## [TASK DETAILS]
After reading the entries below, copy word for word the lines from the first through the line containing "Click the 'Temps d'exposition' 1/160 s line", and stop there.

+-------+

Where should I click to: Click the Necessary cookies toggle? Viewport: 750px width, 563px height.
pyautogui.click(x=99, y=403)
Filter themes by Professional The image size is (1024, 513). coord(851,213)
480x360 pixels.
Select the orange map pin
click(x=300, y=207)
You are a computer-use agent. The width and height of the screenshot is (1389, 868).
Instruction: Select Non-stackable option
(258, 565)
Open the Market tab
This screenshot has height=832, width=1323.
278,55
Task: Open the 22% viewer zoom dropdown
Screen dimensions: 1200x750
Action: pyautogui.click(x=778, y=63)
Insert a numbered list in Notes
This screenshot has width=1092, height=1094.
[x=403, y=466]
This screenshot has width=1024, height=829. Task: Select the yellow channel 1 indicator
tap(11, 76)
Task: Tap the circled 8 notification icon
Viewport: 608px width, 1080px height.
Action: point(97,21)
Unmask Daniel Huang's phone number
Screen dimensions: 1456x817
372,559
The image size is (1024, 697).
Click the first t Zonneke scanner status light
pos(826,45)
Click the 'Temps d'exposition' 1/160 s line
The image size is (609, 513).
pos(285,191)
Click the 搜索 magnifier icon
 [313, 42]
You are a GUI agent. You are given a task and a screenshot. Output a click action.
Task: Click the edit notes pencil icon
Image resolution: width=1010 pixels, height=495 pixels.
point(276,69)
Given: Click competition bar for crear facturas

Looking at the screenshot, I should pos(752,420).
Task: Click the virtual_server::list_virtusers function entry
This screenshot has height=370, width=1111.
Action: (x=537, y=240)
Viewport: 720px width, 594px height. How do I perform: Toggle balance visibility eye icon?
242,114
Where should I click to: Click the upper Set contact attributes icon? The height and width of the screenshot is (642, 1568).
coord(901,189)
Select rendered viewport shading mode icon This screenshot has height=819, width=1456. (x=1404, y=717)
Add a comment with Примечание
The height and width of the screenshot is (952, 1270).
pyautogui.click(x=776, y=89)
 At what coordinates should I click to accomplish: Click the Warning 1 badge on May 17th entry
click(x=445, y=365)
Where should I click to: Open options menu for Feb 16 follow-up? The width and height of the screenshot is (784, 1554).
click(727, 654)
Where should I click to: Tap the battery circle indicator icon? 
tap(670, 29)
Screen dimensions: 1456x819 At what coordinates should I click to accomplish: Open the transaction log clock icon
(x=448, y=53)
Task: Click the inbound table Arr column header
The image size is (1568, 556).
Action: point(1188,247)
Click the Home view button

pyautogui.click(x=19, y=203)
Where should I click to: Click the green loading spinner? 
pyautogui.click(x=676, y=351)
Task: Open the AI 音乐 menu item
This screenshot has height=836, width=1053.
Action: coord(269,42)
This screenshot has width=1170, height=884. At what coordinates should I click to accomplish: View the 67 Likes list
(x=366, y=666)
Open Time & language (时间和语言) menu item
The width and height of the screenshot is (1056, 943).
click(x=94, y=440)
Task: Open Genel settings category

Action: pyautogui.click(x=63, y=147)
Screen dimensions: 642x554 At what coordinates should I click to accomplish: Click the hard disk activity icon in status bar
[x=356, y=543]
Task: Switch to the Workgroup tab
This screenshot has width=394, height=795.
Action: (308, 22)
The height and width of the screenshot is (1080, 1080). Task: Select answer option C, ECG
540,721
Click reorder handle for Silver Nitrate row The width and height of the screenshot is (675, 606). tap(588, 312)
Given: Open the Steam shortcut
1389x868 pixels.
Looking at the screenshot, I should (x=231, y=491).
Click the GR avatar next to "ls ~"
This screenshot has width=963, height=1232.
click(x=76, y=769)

+-------+

## [SOLVED PROBLEM]
Where should I click to: Click the Necessary cookies toggle? Viewport: 750px width, 563px height.
pyautogui.click(x=99, y=403)
Filter themes by Professional The image size is (1024, 513). coord(851,213)
480x360 pixels.
Select the orange map pin
click(x=300, y=207)
You are a computer-use agent. The width and height of the screenshot is (1389, 868).
Instruction: Select Non-stackable option
(258, 565)
Open the Market tab
This screenshot has height=832, width=1323.
278,55
Task: Open the 22% viewer zoom dropdown
Screen dimensions: 1200x750
Action: pyautogui.click(x=778, y=63)
Insert a numbered list in Notes
This screenshot has width=1092, height=1094.
[x=403, y=466]
This screenshot has width=1024, height=829. Task: Select the yellow channel 1 indicator
tap(11, 76)
Task: Tap the circled 8 notification icon
Viewport: 608px width, 1080px height.
Action: point(97,21)
Unmask Daniel Huang's phone number
Screen dimensions: 1456x817
372,559
The image size is (1024, 697).
Click the first t Zonneke scanner status light
pos(826,45)
Click the 'Temps d'exposition' 1/160 s line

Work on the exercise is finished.